Germany in talks on further payout for 1972 Olympics victims

The German government says it is in talks over further compensation for victims of the attack on the Munich Olympics, as the 50th anniversary of the atrocity approaches.

Germany in talks on further payout for 1972 Olympics victims

Ahead of the commemoration in September, relatives of the Israelis killed have indicated they are unhappy with what Germany is offering.

“Conversations based on trust are taking place with representatives of the victims’ families,” a German interior ministry spokesman told AFP when asked about the negotiations.

He did not specify who would benefit or how much money had been earmarked, saying only that any package would “again” be financed by the federal government, the state of Bavaria and the city of Munich.

On September 5th, 1972, eight gunmen broke into the Israeli team’s flat at the Olympic village, shooting dead two and taking nine Israelis hostage, threatening to kill them unless 232 Palestinian prisoners were released.

West German police responded with a bungled rescue operation in which all nine hostages were killed, along with five of the eight hostage-takers and a police officer.

An armed police officer in a tracksuit secures the block where terrorists  held Israeli hostages at the Olympic Village in Munich on 5th September 1972.

An armed police officer in a tracksuit secures the block where terrorists held Israeli hostages at the Olympic Village in Munich on 5th September 1972. Photo: picture alliance / dpa | Horst Ossingert

The spokeswoman for the victims’ families, Ankie Spitzer, told the German media group RND that the amount currently on the table was “insulting” and threatened a boycott of this year’s commemorations.

She said Berlin was offering a total of €10 million including around €4.5 million already provided in compensation between 1972 and 2002 — an amount she said did not correspond to international standards. 

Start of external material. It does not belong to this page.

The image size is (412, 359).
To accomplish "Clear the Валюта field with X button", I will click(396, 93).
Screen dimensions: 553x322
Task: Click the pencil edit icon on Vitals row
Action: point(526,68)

“We are angry and disappointed,” said Spitzer, the widow of fencing coach Andre Spitzer who was killed in the attack. “We never wanted to talk publicly about money but now we are forced to.”

RND reported that the German and Israeli governments would like to see an accord by August 15th.

The interior ministry spokesman said that beyond compensation, Germany intended to use the anniversary for fresh “historical appraisal, remembrance and recognition”.

He said this would include the formation of a commission of German and Israeli historians to “comprehensively” establish what happened “from the perspective of the year 2022”.

This would lead to “an offer of further acts of acknowledgement of the relatives of the victims of the attack” and the “grave consequences” they suffered.